Tag Sale For Library Fund On Saturday: Next Saturday is the annual tag day for the Cordova public school library, when the public will be asked to play a game of tag with the children. In this particular kind of tag game it is proper for the participants to allow themselves to be tagged just as soon and as often as possible. It is to be hoped that everyone plays the game as well as it was played last year. This tag day sale is for the benefit of the school library, which needs to be built up to a higher point of efficiency, since it must serve in a double capacity, due to the fact that Cordova can boast of no public library at present. Some time, not too far away, let us hope, Cordova will have a public library, but until that time is it not wise to increase the scope and general usefulness of our school library, so that it may in a measure stone for the lack of a larger institution? "Have a heart" is in this case a genuine appeal for each to help by buying one of the heart-shaped tags-- no slang intended. Tag! You're it!

Image credit: The Cordova daily times. (Cordova, Alaska), 19 Feb. 1920. Chronicling America: Historic American Newspapers. Lib. of Congress. <https://chroniclingamerica.loc.gov/lccn/sn86072239/1920-02-19/ed-1/seq-8/>

By 1920, however, the Cordova public school library opened its doors to the general public:

Notice to the Public: As Cordova has no public library, it has been decided to open the school library for general use. Hereafter anyone who cares to take out books will be welcome to do so on Wednesdays from 3 to 4 p.m. Books must be returned the following Wednesday or the borrower will be subject to a fine of 5 cents a day until they are returned. To cover possible loss or damage, a deposit of $1 will be required from those having no connection with the school, the same to be returned at the close of the school year. Our library has grown from 264 volumes to over a thousand in number, and while many of our books are juvenile, there are also many that will interest adults. Alice Daggett will have charge of this branch of the loan work, and borrowers will see her when wishing to borrow or return books.

Image credit: The Cordova daily times. (Cordova, Alaska), 31 Jan. 1920. Chronicling America: Historic American Newspapers. Lib. of Congress. <https://chroniclingamerica.loc.gov/lccn/sn86072239/1920-01-31/ed-1/seq-6/>

Newspapers all throughout Alaska picked up on the public outcry for a library in Cordova and spread the word to readers near and far.

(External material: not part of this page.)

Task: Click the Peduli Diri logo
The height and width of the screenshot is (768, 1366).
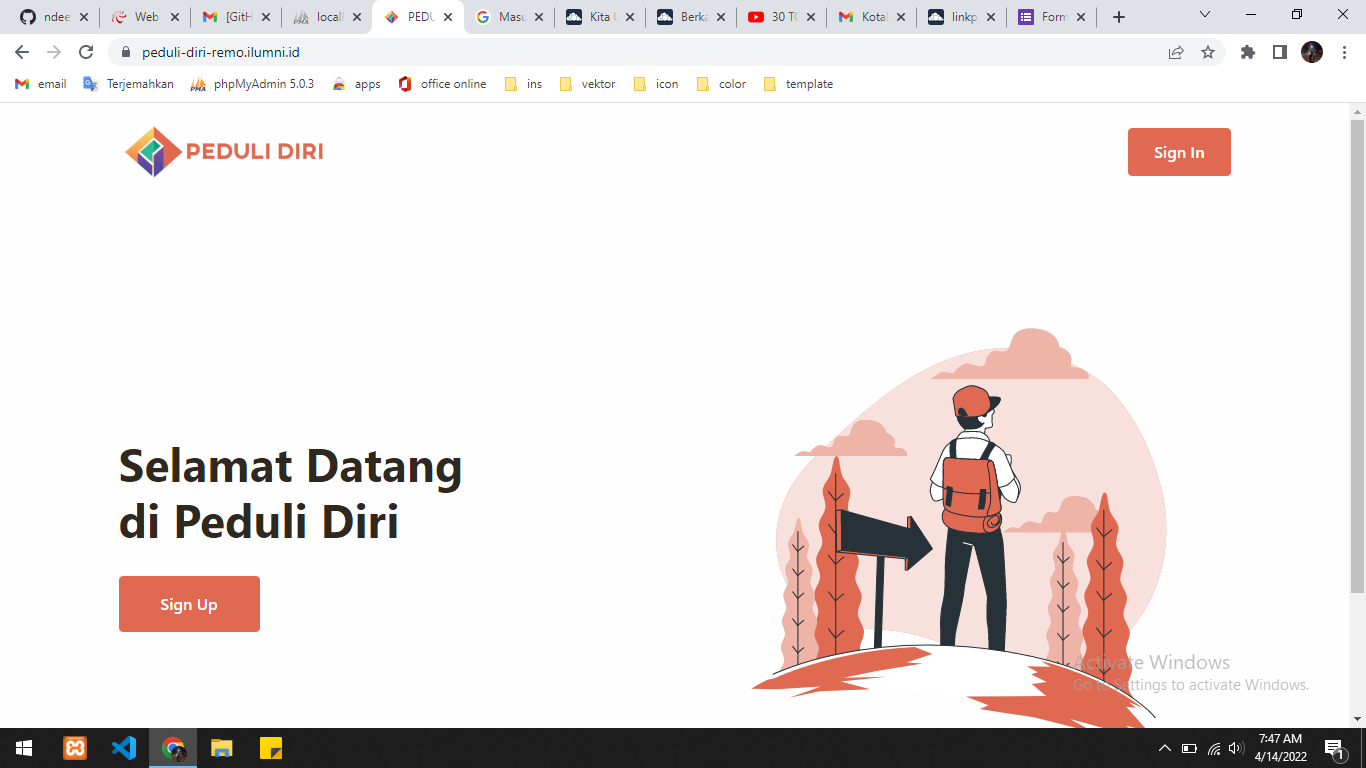Action: pos(224,152)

Cordova Wants Museum of Fine Arts and Also a Good Public Library: There is a lively local sentiment in favor of the establishment of a public library in Cordova this year-- at least the beginning of one Rev. Eustance P. Ziegler, in reply to an inquiry, said he believed the people were earnestly desirous of having not only a good public library, together with all the leading magazines, but also a museum of fine arts to which he would be pleased to contribute. It is also believed that Sydney Laurence and other artists would be glad to contribute. Some constructive action along this line many be expected soon. Mr. Ziegler said these questions which probably would be taken up by the Literary Club, through the initiative of one of its live-wire members. A little further inquiry elicited the apparent consensus of opinion that the Alaska Pioneer Spirit, which is very active here, would not favor obtaining a library by endowment, or Carnegie fund, nor by charitable donation of any kind. To the contrary, it was said, the modest beginning could be made this year and additions be provided as fast as means allow. The idea seems to be to keep the city independent in this respect, free from debt and self-reliant.--Cordova Times.

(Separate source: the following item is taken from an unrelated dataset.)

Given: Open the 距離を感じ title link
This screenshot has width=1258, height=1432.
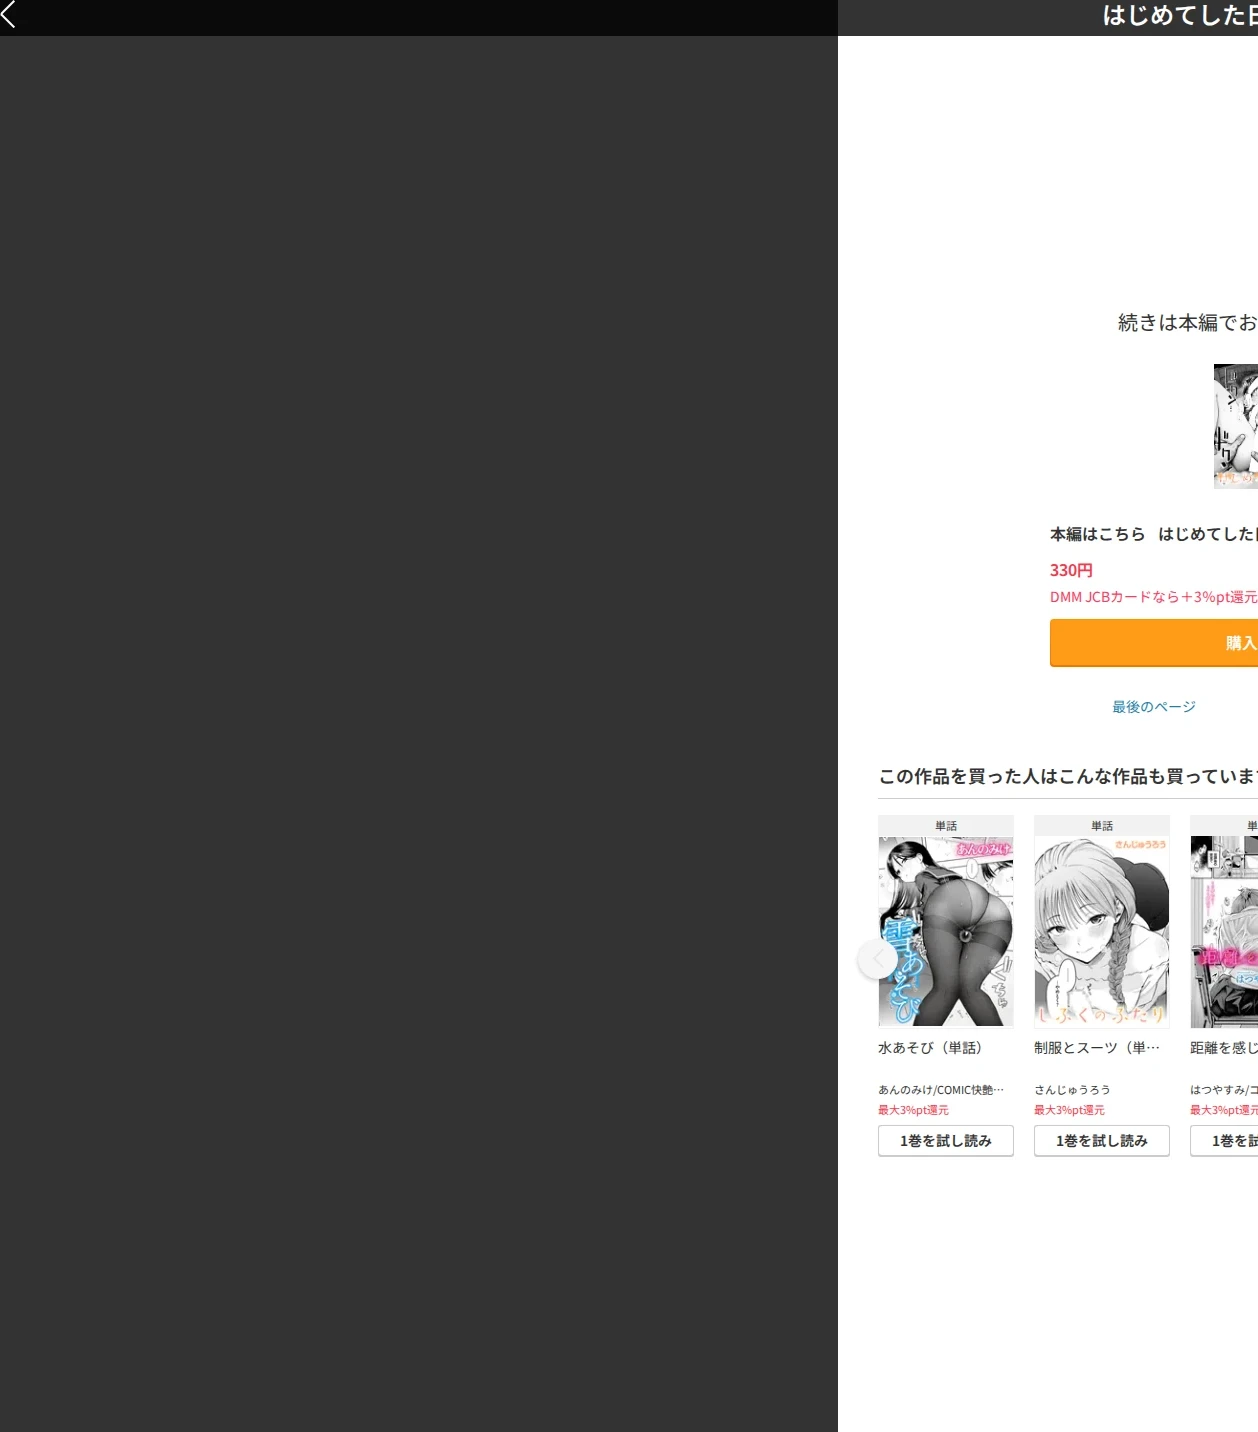Looking at the screenshot, I should 1224,1048.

Image credit: The daily Alaskan. (Skagway, Alaska), 08 April 1922. Chronicling America: Historic American Newspapers. Lib. of Congress.<https://chroniclingamerica.loc.gov/lccn/sn82014189/1922-04-08/ed-1/seq-4/>

In June of 1925, women’s guild of St. George’s Episcopal Church opened the reading room of the Red Dragon, a historical building, as the very first location of the Cordova Public Library. Books donated by Episcopalian churches throughout the Lower 48 formed the collection- which formed an eclectic mix of titles!

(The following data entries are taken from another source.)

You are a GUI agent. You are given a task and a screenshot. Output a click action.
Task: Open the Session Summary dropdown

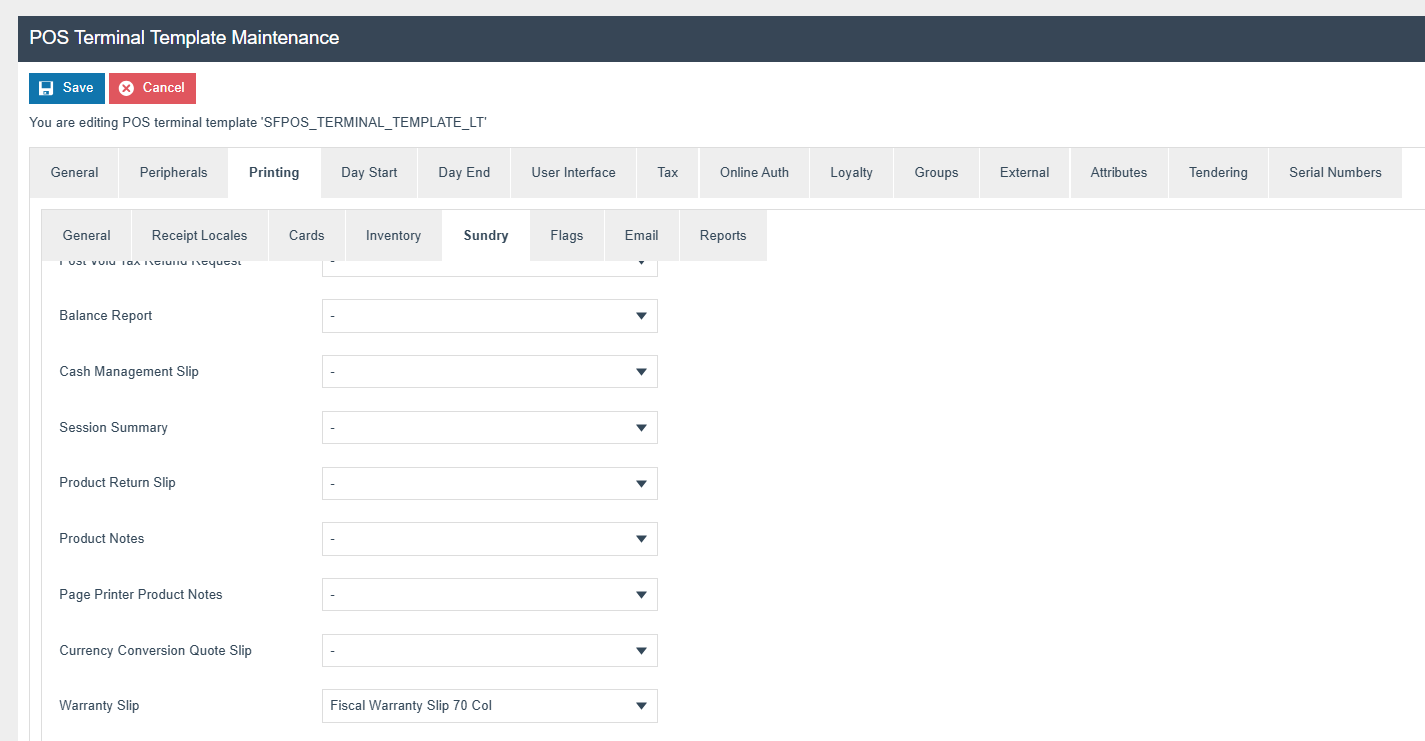(489, 428)
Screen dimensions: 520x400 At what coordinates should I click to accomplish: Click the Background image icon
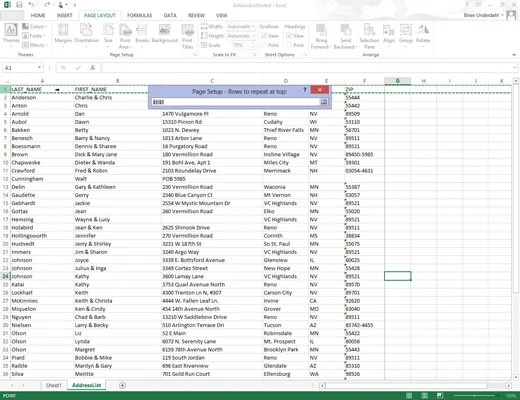click(165, 34)
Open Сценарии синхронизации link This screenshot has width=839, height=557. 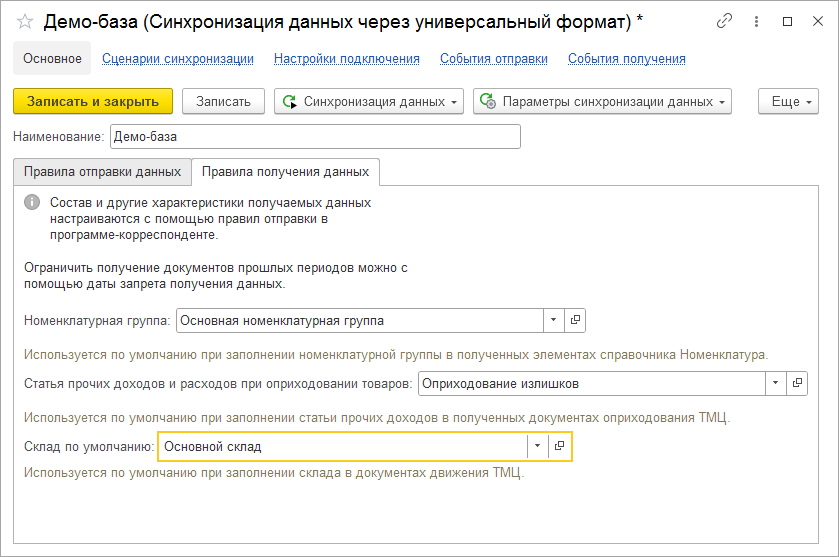point(178,59)
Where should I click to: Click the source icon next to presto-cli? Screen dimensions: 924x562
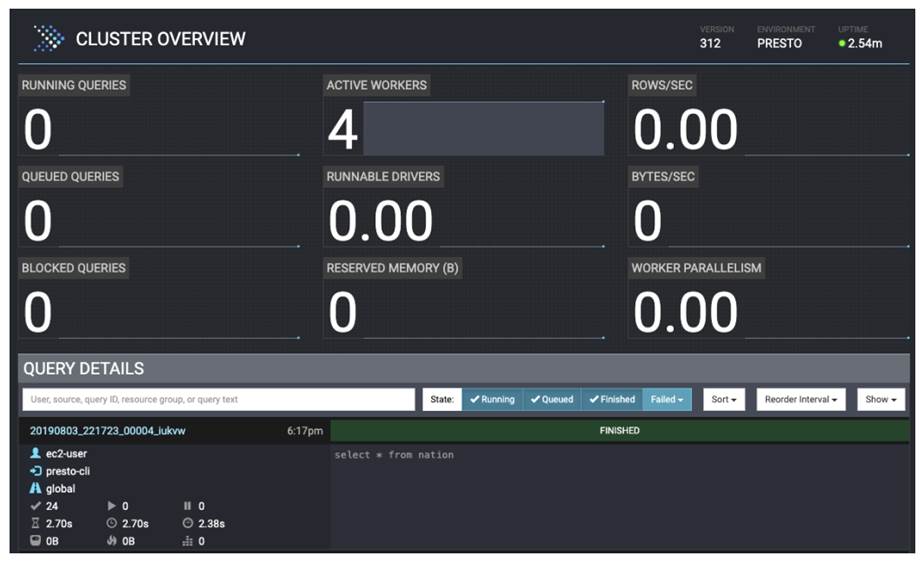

Library in Red Dragon to be Thrown Open to Public: Launching a movement to eventually secure an adequate library for Cordova, The Women's Guild of St. George's Episcopal Church has arranged to throw open to the public the book collection now housed in the Red Dragon. Beginning Saturday the club building will be open from 1 to 7 p.m. and people may call there to read or borrow books. It will continue open between these hours each Wednesday and Saturday. Under the supervision of Mrs. F. A. Hansen and Miss Elsie Waltz, the books have been arranged in alphabetical order and can be readily located on the shelves. About 700 volumes are now in the building, as well as a number which have been borrowed from the Red Dragon in the past. It has been requested that all persons having books from there return them as soon as possible, so that the shelves may not be too rapidly depleted. The books now on hand have been sent here from Episcopalian churches all over the United States. The range of materials is large, for the contributors seem to be in doubt as to just what the taste of Alaskans runs to. In the same book case you may find treaties on "Success with Small fruits," "Intestinal Ills" and "Manhood Wrecked and Rescued." Fiction is relatively scarce, although there are several set including works of George Eliot, Bret Harte and the like. There are recent volumes by Kathleen Norris, Rex Besch, Harold Bell Wright, Booth Tarkington, E. Phillips Oppenheim, Jeffrey Faruol, Ralph Connor, William Allen White, Somerset Maugham and many others. Even the old-time paper-backed novel is there and you may take your choice of "The Fatal Marriage," "'Twas Love's Fault" or "Vivian, the Beauty," the first chapter of which opens with the line: "'He loves me,' murmured Jeanne." Another enticing and much thumbed book is entitled "The Romance of a Poor Young Man." If you have some books you don't know what to do with, the library can find a use for them. An appeal is to be sent out to those in the States who have hitherto contributed, telling how much entertaining books of fiction and on modern progress mean when people live so far from book stores and municipal libraries. A reading table will be arranged with late issues of current magazines. A number of sets of these best magazines, covering twelve month periods are also to be found there. Another book case is devoted to a quantity of juvenile books.

Image credit: From the June 11, 1925 issue of the Cordova Daily Times, Alaska State Library Historical Collections.

More Books Given to Red Dragon Library: With the increasing interest being shown in the library recently opened at the Red Dragon by the Women's Guild of St. George's Church, several books have just been donated by local residents. The gifts are from Mrs. Brady Howard, Mrs. Lew Smith, Mrs. C. P. Mickelson and Mrs. D. F. Cook. Persons who have had volumes from the Red Dragon in their homes for a long time are urgently requested to return them, as the demand for the books is growing constantly and it is also desired that the stray property of the library be cataloged. Among the new fiction recently placed on the shelves are the following: "Scaramouche," by Rafael Sabatini. "The Desert of Wheat," by Zane Grey. "Cap'n Dan's Daughter," by Joseph C. Lincoln. "Back Home," by Irvin S. Cobb. "Galusha the Magnificent," by Joseph C. Lincoln. The library will be open again on Saturday from 1 to 7 p.m.

Image credit: From the June 25, 1925 issue of the Cordova Daily Times, Alaska State Library Historical Collections.

Today, the Cordova Public Library has found a permanent home at the Cordova Center, after having its collection housed in the Adams Building and the Windsor Hotel. We are fortunate to have had this journey toward a free public library documented in the Cordova Daily Times.